Assistant Professor, Chemistry
Wichita State University
Structure-dynamics of cofactor binding in human aldose reductases (2017-18)
The human aldose reductase enzymes are involved in processes that give rise to diabetic complications and resistance to chemotherapy treatments in cancer patients. This work provides atomic-level details of the protein structures, which will provide valuable information as drugs are being developed to target these enzymes.
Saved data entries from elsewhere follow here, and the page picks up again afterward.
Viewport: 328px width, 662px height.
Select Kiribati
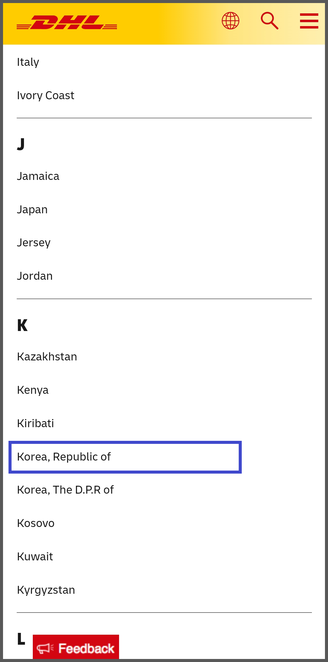36,424
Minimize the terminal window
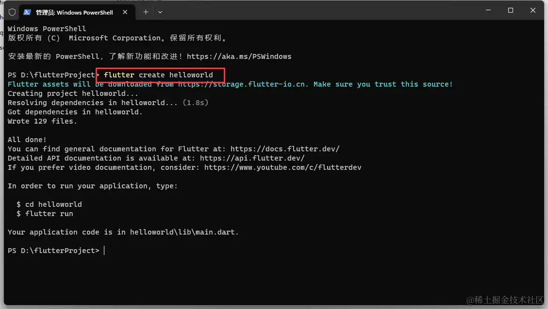Screen dimensions: 548x309 click(488, 10)
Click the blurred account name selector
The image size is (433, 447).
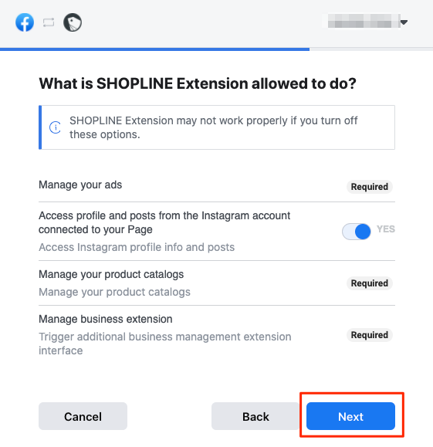tap(364, 21)
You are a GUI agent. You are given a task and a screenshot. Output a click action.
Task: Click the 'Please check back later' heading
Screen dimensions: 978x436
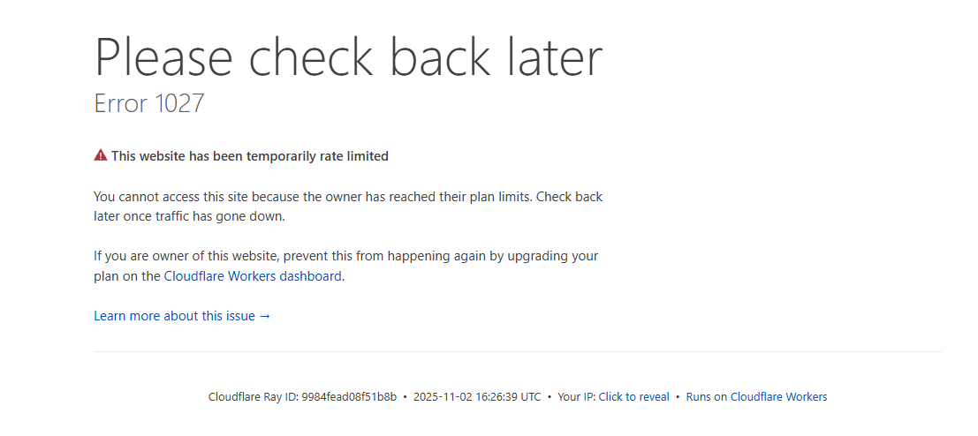click(348, 57)
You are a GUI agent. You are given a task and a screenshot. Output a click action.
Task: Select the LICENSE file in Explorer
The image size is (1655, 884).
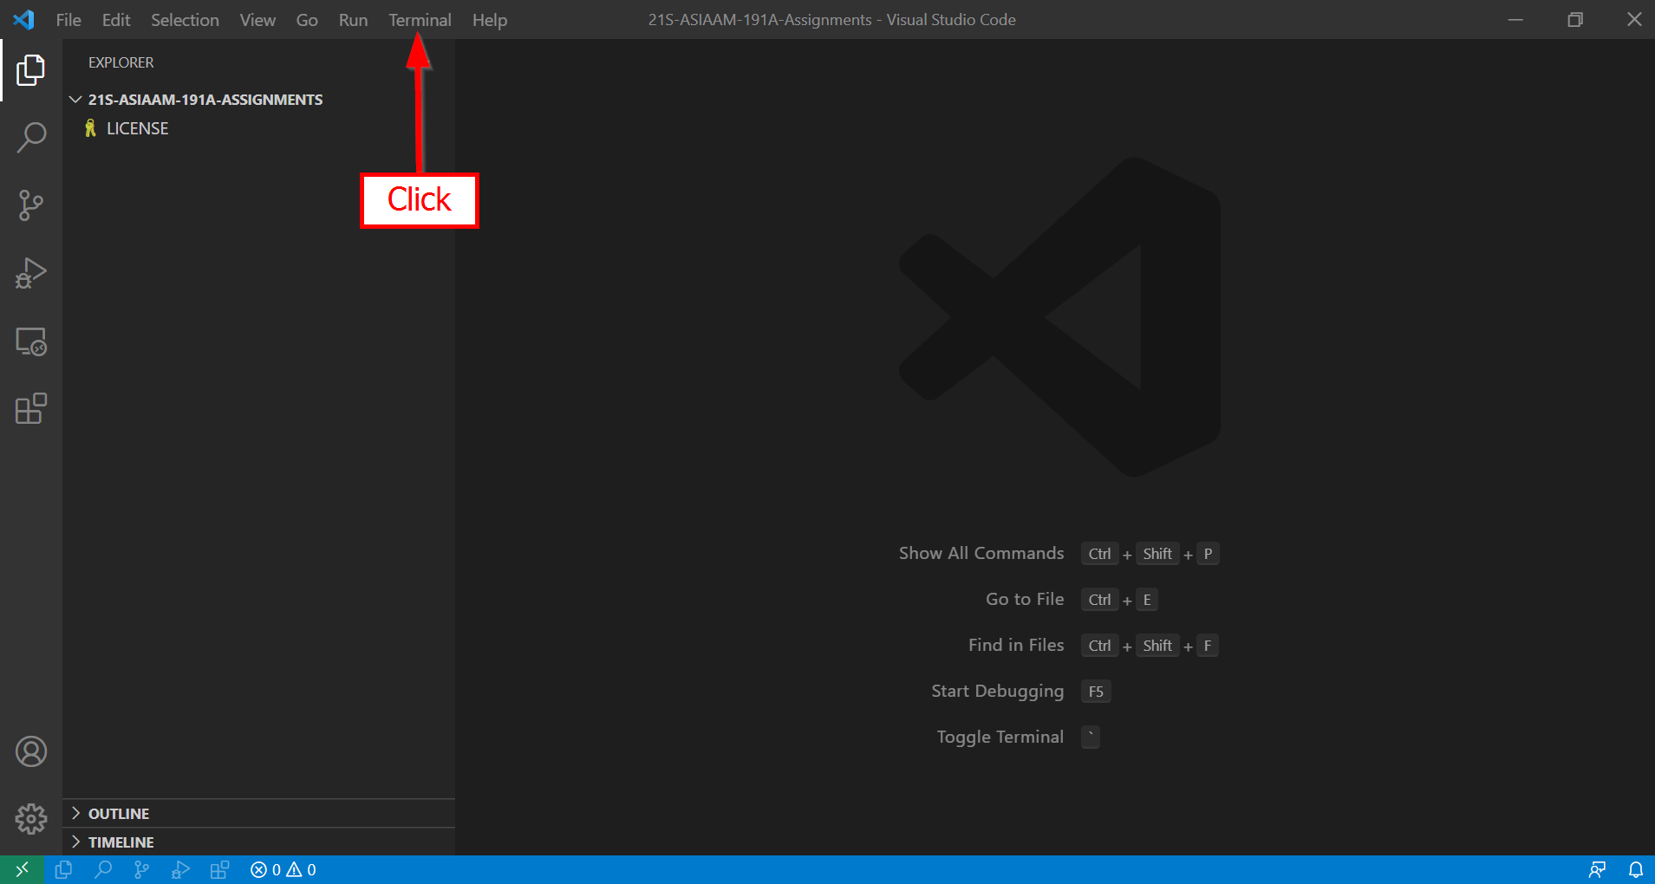[x=137, y=128]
This project investigates fundamental structure-dynamics-function relationships in the human aldose reductase enzymes, which are drug targets for treatment of diabetes and several types of cancer. Although there is spectroscopic evidence suggesting that protein conformational changes accompany cofactor binding and release, which is rate-contributing, no atomic-level detail of these conformations is currently available. Furthermore, a crystal structure of AKR1B15 is not available presently, although a homology model has been proposed.
Aim #1 will characterize cofactor binding in AKR1B10 and AKR1B15 through crystallographic studies. The human aldose reductase enzymes AKR1B10 and AKR1B15 will be expressed ad purified by the PSFCOBRE Protein Production Lab for the purpose of structural studies. Crystallization of the protein will be carried out at the PSF-COBRE Protein Structure Lab, with the goal to obtain structures for AKR1B10 complexed with NADPH cofactor; AKR1B15 apo-protein (without cofactor), and AKR1B15 complexed with both NADP+ and NADPH cofactors.
In Aim #2, molecular dynamics simulations of holo and apo enzymes of AKR1B10 and AKR1B15 will be conducted and analyzed, comparing conformational dynamics in NADP+ vs. NADPH-bound enzymes. Analysis will focus on structural characteristics of cofactor binding (close contacts, hydrogen bonds), enzyme conformational changes associated with binding, and comparison of enzyme conformational dynamics with and without cofactors.